DB migrations are necessary, so the focus is on how to optimize the process to reduce downtime. The best way to reduce downtime is to try to make as much of the DB migration run "online" as possible. This means while the service is running (usually old code, but sometimes new code).
However, some DB migrations do things that are particularly difficult to execute online leading to downtime.
DB migrations typically fall into two categories: schema migrations and data migrations and the strategy to dealing with them often differs.
Schema migrations are any schema changes that create, drop or rename tables, columns, indexes and foreign keys.
MySQL Version Considerations
Even if services are tolerant of schema changes, the database engine needs to ensure it doesn't block reads/writes. Blocking reads/writes would cause downtime as well.
Not all versions of MySQL are made alike. Older versions (such as 5.1) will block reads/writes for pretty much any schema changes. Newer versions (5.5 and 5.6) are much better and in many cases much faster and/or online (without blocking reads/writes).
It's important that the operator is running a version of MySQL that allows schema changes to be performed online without blocking running services.
FIXME: Fill in matrix of versions and schema changes that block
Data changes are any migrations that change data already in tables. For example, encrypting data in a column or moving data from one table to a newly created table.
As a general rule, strive to make DB migrations run as much as possible online.
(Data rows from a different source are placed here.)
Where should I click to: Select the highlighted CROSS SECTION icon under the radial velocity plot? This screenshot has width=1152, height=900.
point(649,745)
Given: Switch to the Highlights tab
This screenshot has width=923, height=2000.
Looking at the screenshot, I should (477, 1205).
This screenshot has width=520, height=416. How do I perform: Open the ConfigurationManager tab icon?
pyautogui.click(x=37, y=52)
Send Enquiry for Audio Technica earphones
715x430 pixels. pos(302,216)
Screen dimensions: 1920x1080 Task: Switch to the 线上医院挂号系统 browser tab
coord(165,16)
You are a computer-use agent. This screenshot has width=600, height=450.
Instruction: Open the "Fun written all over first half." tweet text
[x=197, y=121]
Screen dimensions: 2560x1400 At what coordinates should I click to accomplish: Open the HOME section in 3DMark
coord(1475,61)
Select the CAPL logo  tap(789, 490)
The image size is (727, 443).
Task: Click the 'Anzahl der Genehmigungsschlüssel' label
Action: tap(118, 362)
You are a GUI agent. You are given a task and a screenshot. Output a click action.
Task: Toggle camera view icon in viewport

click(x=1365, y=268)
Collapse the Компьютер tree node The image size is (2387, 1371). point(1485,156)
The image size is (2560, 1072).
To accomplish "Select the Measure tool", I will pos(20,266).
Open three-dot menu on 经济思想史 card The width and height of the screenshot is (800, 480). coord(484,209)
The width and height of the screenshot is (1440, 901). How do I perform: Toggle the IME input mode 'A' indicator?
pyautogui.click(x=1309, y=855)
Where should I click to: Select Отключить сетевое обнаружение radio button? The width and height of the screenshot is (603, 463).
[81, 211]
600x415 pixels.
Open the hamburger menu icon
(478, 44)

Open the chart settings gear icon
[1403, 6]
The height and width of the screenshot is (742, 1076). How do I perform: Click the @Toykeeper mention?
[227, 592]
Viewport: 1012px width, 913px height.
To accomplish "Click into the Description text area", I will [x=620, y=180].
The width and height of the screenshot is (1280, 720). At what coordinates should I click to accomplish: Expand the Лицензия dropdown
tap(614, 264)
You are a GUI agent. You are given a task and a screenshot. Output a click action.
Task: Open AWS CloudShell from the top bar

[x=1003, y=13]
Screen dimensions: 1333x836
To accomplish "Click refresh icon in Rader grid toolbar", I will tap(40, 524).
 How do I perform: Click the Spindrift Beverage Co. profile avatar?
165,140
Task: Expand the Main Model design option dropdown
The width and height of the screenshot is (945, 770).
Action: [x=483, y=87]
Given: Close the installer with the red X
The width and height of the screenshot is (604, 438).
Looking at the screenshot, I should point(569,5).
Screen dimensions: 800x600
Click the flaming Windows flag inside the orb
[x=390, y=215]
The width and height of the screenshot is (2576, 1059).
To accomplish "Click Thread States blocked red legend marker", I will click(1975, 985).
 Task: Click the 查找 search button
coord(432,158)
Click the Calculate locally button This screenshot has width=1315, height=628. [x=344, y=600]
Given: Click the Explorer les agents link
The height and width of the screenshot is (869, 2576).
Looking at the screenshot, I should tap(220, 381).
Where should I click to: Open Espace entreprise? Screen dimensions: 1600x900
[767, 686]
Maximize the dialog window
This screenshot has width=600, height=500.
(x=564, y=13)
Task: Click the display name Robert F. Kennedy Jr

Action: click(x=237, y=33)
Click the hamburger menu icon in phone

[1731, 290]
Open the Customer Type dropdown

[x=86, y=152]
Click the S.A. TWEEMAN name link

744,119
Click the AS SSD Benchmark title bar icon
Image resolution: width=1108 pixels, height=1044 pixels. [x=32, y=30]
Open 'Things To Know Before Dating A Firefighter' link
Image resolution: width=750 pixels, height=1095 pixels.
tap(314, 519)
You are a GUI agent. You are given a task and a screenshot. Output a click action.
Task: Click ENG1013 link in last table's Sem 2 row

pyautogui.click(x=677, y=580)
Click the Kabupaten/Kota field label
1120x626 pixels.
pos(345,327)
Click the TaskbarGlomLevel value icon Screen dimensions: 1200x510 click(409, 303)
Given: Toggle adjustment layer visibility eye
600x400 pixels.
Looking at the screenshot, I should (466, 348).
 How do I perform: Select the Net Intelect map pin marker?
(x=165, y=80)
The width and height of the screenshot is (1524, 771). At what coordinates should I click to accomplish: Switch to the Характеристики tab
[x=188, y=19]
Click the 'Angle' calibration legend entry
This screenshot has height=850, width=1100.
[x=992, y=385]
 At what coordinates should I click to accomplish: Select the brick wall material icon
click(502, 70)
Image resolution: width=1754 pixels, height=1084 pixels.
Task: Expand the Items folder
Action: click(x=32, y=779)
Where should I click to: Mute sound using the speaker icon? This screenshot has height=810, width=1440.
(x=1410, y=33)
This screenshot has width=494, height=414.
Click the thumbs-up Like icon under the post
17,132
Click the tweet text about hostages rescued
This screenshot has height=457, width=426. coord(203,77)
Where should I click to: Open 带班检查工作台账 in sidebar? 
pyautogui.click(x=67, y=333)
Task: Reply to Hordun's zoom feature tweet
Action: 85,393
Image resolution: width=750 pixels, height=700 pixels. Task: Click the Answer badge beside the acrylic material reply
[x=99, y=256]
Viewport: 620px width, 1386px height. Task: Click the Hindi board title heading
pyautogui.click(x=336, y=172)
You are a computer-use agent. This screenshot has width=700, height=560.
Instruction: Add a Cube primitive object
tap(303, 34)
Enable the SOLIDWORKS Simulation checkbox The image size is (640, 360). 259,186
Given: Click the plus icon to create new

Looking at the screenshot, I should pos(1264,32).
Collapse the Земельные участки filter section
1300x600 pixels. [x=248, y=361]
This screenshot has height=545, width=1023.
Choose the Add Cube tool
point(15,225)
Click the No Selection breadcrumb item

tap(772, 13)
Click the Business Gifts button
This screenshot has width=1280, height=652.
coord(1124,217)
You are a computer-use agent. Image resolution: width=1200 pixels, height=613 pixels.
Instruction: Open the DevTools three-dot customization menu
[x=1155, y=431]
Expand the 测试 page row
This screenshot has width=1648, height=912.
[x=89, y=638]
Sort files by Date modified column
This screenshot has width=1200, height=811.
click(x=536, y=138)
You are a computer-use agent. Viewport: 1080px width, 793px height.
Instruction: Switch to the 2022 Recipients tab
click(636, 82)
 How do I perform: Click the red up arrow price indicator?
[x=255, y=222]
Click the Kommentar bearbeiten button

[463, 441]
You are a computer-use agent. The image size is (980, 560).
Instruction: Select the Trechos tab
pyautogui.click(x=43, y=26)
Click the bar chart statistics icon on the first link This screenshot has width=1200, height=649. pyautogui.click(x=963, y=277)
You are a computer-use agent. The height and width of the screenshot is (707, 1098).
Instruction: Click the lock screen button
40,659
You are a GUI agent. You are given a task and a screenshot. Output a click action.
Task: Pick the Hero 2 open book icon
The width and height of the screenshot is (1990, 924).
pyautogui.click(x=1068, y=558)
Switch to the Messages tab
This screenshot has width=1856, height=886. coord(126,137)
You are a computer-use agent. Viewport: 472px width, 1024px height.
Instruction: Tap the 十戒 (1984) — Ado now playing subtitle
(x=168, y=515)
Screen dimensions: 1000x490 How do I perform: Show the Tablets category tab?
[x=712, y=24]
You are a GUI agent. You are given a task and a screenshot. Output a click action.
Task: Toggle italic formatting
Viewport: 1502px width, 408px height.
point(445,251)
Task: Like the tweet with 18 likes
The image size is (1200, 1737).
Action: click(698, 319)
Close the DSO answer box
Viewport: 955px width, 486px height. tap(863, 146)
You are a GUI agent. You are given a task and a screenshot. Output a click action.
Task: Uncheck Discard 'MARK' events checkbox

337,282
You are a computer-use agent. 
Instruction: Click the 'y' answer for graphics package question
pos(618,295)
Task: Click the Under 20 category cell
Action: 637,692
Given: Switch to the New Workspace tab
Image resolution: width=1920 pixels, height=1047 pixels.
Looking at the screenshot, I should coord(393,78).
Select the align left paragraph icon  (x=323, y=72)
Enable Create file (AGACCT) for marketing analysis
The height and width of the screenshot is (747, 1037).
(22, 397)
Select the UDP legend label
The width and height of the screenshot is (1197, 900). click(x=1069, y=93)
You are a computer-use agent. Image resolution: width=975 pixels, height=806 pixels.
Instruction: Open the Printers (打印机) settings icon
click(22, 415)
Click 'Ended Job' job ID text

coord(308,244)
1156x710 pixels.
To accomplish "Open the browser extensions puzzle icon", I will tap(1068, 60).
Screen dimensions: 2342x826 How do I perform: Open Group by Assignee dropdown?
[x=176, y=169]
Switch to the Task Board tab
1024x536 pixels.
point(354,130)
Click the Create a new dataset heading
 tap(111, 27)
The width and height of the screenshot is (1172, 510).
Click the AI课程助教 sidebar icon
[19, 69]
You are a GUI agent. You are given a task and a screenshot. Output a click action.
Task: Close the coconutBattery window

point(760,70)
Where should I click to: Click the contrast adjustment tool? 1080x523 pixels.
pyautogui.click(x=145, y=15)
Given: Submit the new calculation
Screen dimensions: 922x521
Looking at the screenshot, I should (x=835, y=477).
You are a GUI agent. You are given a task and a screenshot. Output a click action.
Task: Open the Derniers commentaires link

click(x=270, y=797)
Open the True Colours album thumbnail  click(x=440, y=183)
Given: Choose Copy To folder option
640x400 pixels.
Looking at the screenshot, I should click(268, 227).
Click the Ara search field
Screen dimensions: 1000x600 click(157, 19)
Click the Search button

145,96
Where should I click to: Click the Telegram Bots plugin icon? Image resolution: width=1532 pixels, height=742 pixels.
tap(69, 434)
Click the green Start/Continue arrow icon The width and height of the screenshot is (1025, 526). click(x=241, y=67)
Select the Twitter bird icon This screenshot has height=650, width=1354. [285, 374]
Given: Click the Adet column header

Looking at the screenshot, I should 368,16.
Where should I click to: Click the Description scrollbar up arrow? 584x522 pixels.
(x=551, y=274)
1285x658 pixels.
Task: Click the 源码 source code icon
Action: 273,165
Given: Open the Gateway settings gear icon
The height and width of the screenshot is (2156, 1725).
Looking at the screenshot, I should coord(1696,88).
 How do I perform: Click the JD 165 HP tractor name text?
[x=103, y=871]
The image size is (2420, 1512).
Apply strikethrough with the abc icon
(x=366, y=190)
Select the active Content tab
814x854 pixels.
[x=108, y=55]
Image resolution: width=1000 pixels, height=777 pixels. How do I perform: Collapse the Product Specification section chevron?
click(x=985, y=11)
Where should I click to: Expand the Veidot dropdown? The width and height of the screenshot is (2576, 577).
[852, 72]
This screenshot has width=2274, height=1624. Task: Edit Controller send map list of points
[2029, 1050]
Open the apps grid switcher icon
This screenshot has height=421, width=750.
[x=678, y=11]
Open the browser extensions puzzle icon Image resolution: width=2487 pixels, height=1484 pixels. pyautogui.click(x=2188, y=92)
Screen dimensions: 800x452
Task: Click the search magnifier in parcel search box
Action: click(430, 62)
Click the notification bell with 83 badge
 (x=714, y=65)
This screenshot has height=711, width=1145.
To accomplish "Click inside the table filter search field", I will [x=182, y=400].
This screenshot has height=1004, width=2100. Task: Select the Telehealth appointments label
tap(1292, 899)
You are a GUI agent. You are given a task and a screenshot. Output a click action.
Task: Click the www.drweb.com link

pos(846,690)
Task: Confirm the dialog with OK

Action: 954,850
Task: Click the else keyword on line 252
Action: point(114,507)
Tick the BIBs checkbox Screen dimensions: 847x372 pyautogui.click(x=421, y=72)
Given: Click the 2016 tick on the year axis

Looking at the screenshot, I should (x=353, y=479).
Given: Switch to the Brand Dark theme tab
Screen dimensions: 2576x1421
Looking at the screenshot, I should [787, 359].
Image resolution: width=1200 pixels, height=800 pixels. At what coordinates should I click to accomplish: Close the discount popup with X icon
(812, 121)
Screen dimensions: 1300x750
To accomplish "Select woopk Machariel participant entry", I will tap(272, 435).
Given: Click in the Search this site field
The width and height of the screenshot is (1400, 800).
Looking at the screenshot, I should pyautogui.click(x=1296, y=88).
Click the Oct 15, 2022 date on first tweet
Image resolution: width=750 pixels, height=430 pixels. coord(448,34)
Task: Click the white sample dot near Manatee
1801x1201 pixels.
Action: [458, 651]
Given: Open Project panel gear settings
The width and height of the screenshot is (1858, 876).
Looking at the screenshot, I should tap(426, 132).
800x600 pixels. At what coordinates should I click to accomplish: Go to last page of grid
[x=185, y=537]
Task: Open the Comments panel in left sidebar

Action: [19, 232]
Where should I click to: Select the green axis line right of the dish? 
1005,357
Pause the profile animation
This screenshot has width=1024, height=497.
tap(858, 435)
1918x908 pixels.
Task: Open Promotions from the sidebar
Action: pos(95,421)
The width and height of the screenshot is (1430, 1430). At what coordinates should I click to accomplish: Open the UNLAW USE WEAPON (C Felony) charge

This means that the DB migrations can run while old (or sometimes new) code is already running. This minimizes the amount of time services are down. Less downtime makes operators and users happy.
Maintain Backwards Compatible Schemas If Possible
Running schema migrations online is the best case, but it can only be done if the new schema is compatible with the running code. That means we should strive to keep schemas backwards compatible.
Things like adding new columns or creating new tables is backwards compatible (mostly, be careful of 'SELECT *' or 'INSERT INTO foo VALUES ()') because old running code simply don't use the new columns or tables.
Avoid Renaming Columns
It's extremely difficult to rename columns safely with services running. Old code simply won't know the new column name and new code must go extremely far to transparently handle using either the old or new names. Renaming columns is usually not necessary for technical reasons, so avoiding it is recommended.
Avoid Changing the Type of Columns
For many of the same reasons avoiding renaming columns, we should avoid changing the type of columns. Creating a new column is recommended.
Try to Incrementally Migrate Data
The volume of data being changed or moved during data migrations can be a significant source of downtime. If possible, try to incrementally migrate data. This would require code to handle both the old and new locations of data and potentially migrate the data on a row by row basis. However, this should be significantly easier than handling renaming or changing the type of columns.